# Escribano Point/Grassy Point?



## rthensley (May 31, 2015)

Will be making the trip from Virginia to Escribano Point WMA on Saturday. Camping at the Bayou Campground. Will be my first time there. Hope a minnow trap in the creek at night will provide some live bait. 


Plan on canoe fishing the creek to the bay. Guess I will throw paddle tails in the creek. Maybe some top water real early. 


No clue what to do if I end up taking the canoe into the bay. Guess throw the same stuff around any structure near the banks. Maybe use whatever the minnow trap catches.


Plan on spending a couple of days fishing the surf. Probably around Navarre. Have never caught a legal Pompano. 
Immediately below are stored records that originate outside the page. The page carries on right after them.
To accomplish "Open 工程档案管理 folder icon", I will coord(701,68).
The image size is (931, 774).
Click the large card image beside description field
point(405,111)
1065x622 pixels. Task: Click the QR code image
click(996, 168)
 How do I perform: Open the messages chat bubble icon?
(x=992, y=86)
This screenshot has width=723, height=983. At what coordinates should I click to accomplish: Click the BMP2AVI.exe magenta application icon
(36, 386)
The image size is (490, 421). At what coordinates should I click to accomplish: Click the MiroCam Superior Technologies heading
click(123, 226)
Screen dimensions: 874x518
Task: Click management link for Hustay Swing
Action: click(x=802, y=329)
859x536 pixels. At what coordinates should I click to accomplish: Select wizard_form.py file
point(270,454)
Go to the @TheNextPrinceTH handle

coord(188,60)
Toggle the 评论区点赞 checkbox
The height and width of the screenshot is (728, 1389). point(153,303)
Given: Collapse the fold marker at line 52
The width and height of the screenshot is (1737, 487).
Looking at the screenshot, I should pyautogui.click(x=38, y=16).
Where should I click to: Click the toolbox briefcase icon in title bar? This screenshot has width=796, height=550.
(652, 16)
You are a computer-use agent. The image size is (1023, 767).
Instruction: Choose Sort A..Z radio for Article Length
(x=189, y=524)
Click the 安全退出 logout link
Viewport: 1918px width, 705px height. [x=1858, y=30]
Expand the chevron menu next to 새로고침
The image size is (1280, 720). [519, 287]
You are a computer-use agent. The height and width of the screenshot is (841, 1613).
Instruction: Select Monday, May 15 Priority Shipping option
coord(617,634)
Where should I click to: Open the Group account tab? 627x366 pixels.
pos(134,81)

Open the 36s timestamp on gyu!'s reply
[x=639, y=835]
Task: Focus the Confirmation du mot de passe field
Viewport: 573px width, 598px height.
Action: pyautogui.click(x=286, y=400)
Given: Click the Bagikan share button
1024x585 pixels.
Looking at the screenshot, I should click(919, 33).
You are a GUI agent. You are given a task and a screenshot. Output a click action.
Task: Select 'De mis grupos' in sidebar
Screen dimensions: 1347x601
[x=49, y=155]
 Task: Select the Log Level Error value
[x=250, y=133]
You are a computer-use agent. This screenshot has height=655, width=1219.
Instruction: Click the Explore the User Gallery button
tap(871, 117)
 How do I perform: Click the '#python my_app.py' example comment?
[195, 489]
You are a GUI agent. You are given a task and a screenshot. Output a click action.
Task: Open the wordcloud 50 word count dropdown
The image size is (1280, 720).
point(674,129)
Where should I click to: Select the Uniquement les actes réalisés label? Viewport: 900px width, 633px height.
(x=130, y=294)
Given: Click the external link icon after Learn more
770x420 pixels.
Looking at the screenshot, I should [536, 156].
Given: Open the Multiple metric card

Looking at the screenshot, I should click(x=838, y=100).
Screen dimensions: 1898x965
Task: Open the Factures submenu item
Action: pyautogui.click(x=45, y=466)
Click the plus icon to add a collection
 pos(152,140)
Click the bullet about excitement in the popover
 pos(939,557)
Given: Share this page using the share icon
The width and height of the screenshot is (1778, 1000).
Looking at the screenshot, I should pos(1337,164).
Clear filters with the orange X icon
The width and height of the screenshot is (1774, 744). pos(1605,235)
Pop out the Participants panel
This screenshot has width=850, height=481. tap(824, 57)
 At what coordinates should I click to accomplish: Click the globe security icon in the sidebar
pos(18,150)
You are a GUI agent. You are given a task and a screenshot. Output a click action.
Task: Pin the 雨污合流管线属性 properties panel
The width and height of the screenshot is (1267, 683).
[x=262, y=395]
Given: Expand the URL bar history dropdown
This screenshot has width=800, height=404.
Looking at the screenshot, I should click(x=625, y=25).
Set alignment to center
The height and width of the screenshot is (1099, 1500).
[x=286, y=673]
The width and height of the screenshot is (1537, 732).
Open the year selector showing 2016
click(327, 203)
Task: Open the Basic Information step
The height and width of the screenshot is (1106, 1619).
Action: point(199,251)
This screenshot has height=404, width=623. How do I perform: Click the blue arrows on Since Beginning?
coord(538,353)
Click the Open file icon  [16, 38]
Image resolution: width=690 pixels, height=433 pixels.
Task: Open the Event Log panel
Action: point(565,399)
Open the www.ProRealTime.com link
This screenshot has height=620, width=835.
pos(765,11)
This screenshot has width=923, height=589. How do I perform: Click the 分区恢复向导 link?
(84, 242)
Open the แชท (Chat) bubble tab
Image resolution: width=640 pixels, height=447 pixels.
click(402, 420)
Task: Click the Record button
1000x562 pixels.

I only get to saltwater fish once or twice a year. Any advice would be appreciated. Any suggestions on where else to fish? 


Thanks.


----------



## John B. (Oct 2, 2007)

Watch out for alligators. 

Sent from my SM-G950U using Tapatalk


----------



## stevenattsu (Apr 24, 2009)

Watch out for the meth heads in 4x4s that ride the trails around camp at night


----------



## fishboy (Oct 6, 2007)

It’s a cool campground and looks fishy in the creek. I’d bet the trout and reds are around the mouth of the creek or just outside on the bars and drop-offs ou of the creek. Surf fishing is just getting started really. Fish around high tide if possible either side of it and use fresh or live bait. Have fun and I haven’t camped there just gone and checked it out, I know there’s a good number of black bears on that wma but guess there could be some meth heads too. I’d keep one chambered


----------



## Yellow River Cat (May 3, 2008)

John B. said:


> Watch out for alligators.
> 
> Sent from my SM-G950U using Tapatalk




This 


Sent from my iPhone using Tapatalk


----------



## cody&ryand (Oct 3, 2007)

stevenattsu said:


> Watch out for the meth heads in 4x4s that ride the trails around camp at night


I would worry about the meth heads more then the gators and bears haha


----------



## CurDog (Nov 14, 2010)

Bring skeeter spray, the no see'ums can tote you off. But I'm thinking it may be cool enough to keep them away, but bring a can just in case.


----------



## rthensley (May 31, 2015)

Let's see.....gators, meth heads, bears, gators, no see ums, and more meth heads. Starting to sound like a big time.


----------



## Brads (Jun 12, 2016)

rthensley said:


> Will be making the trip from Virginia to Escribano Point WMA on Saturday. Camping at the Bayou Campground. Will be my first time there. Hope a minnow trap in the creek at night will provide some live bait.
> 
> 
> Plan on canoe fishing the creek to the bay. Guess I will throw paddle tails in the creek. Maybe some top water real early.
> ...


If you can stand in your canoe safety sight fishing for reds is a blast. I’ve done well with a 1/8 jig head and some gulp or live/dead shrimp. There spooky in the flats. Cast out in front and try to anticipate movement or sometimes it better to leave it and let them swim by and pick it up. If conditions fail due to wind which is likely you always have the shoreline. Carolina rigs, popping corks/ DOA makes a decent one will also get the job done. Lastly you can do some wading slinging artificials. Topwaters, flukes and husky jerk shads are a good start. Never camped there, but have hunted that are quite a bit. Eglin AFB patrols the access roads frequently, but not sure if they have jurisdiction in camp ground. Either way y’all be alright. Hope that helps, good luck!


----------



## Rockfish Coosa (Mar 22, 2019)

If you’re coming out this way to camp, I’d recommend preparing for 40 degree weather at night. Despite what some weather apps say, the nights over the past week have been in the high 30’s to the mid 40’s which isn’t enjoyable if you’ve spent the day in the mid 70’s. Also it’s Spring Turkey season this way so don’t be surprised I’d you run into a few turkey hunters where you’re fishing. Good luck and have fun.


----------



## rthensley (May 31, 2015)

Cut my trip short due to the rain that is supposed to hit today and tomorrow.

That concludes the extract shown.